● **Action item**: Write the data below out again, with each line matching the original.

● **Available data**:
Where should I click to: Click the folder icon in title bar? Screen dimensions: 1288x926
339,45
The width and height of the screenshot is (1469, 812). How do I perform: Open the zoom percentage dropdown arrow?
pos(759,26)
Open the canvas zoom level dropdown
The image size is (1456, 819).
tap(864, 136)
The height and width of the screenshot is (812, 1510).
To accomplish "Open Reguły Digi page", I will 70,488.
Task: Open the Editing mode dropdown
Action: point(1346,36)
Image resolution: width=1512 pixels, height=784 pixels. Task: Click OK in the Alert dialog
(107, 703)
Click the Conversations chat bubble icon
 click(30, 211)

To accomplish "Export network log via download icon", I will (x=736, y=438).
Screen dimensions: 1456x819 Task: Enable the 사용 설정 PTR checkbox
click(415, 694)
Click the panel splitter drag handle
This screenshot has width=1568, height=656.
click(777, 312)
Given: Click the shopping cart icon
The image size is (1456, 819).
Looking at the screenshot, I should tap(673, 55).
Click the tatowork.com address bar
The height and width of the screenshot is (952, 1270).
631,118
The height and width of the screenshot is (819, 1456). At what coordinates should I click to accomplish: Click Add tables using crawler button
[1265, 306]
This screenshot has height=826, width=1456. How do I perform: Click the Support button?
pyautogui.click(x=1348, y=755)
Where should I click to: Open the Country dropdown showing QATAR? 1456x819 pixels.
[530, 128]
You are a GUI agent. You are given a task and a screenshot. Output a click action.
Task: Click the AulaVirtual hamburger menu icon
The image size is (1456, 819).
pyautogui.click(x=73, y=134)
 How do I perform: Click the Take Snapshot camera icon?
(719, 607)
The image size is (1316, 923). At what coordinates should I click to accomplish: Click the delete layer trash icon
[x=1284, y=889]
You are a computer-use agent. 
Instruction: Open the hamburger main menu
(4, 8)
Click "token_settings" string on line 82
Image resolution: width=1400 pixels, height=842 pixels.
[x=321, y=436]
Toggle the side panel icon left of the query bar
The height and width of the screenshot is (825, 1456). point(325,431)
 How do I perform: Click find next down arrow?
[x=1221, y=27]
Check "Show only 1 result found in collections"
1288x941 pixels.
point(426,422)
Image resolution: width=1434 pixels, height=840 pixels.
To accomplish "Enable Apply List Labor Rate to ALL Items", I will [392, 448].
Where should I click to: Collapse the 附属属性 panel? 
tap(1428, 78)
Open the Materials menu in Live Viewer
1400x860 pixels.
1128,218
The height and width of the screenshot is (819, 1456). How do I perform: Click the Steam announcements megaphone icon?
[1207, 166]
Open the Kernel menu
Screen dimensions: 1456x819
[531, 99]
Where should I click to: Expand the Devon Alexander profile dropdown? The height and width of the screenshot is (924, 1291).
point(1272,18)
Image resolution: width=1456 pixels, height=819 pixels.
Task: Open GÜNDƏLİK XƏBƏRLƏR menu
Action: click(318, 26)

● **Task result**:
Where should I click to: Click the folder icon in title bar? Screen dimensions: 1288x926
339,45
The width and height of the screenshot is (1469, 812). How do I perform: Open the zoom percentage dropdown arrow?
pos(759,26)
Open the canvas zoom level dropdown
The image size is (1456, 819).
tap(864, 136)
The height and width of the screenshot is (812, 1510).
To accomplish "Open Reguły Digi page", I will 70,488.
Task: Open the Editing mode dropdown
Action: point(1346,36)
Image resolution: width=1512 pixels, height=784 pixels. Task: Click OK in the Alert dialog
(107, 703)
Click the Conversations chat bubble icon
 click(30, 211)

To accomplish "Export network log via download icon", I will (x=736, y=438).
Screen dimensions: 1456x819 Task: Enable the 사용 설정 PTR checkbox
click(415, 694)
Click the panel splitter drag handle
This screenshot has width=1568, height=656.
click(777, 312)
Given: Click the shopping cart icon
The image size is (1456, 819).
Looking at the screenshot, I should tap(673, 55).
Click the tatowork.com address bar
The height and width of the screenshot is (952, 1270).
631,118
The height and width of the screenshot is (819, 1456). At what coordinates should I click to accomplish: Click Add tables using crawler button
[1265, 306]
This screenshot has height=826, width=1456. How do I perform: Click the Support button?
pyautogui.click(x=1348, y=755)
Where should I click to: Open the Country dropdown showing QATAR? 1456x819 pixels.
[530, 128]
You are a GUI agent. You are given a task and a screenshot. Output a click action.
Task: Click the AulaVirtual hamburger menu icon
The image size is (1456, 819).
pyautogui.click(x=73, y=134)
 How do I perform: Click the Take Snapshot camera icon?
(719, 607)
The image size is (1316, 923). At what coordinates should I click to accomplish: Click the delete layer trash icon
[x=1284, y=889]
You are a computer-use agent. 
Instruction: Open the hamburger main menu
(4, 8)
Click "token_settings" string on line 82
Image resolution: width=1400 pixels, height=842 pixels.
[x=321, y=436]
Toggle the side panel icon left of the query bar
The height and width of the screenshot is (825, 1456). point(325,431)
 How do I perform: Click find next down arrow?
[x=1221, y=27]
Check "Show only 1 result found in collections"
1288x941 pixels.
point(426,422)
Image resolution: width=1434 pixels, height=840 pixels.
To accomplish "Enable Apply List Labor Rate to ALL Items", I will [392, 448].
Where should I click to: Collapse the 附属属性 panel? 
tap(1428, 78)
Open the Materials menu in Live Viewer
1400x860 pixels.
1128,218
The height and width of the screenshot is (819, 1456). How do I perform: Click the Steam announcements megaphone icon?
[1207, 166]
Open the Kernel menu
Screen dimensions: 1456x819
[531, 99]
Where should I click to: Expand the Devon Alexander profile dropdown? The height and width of the screenshot is (924, 1291).
point(1272,18)
Image resolution: width=1456 pixels, height=819 pixels.
Task: Open GÜNDƏLİK XƏBƏRLƏR menu
Action: click(318, 26)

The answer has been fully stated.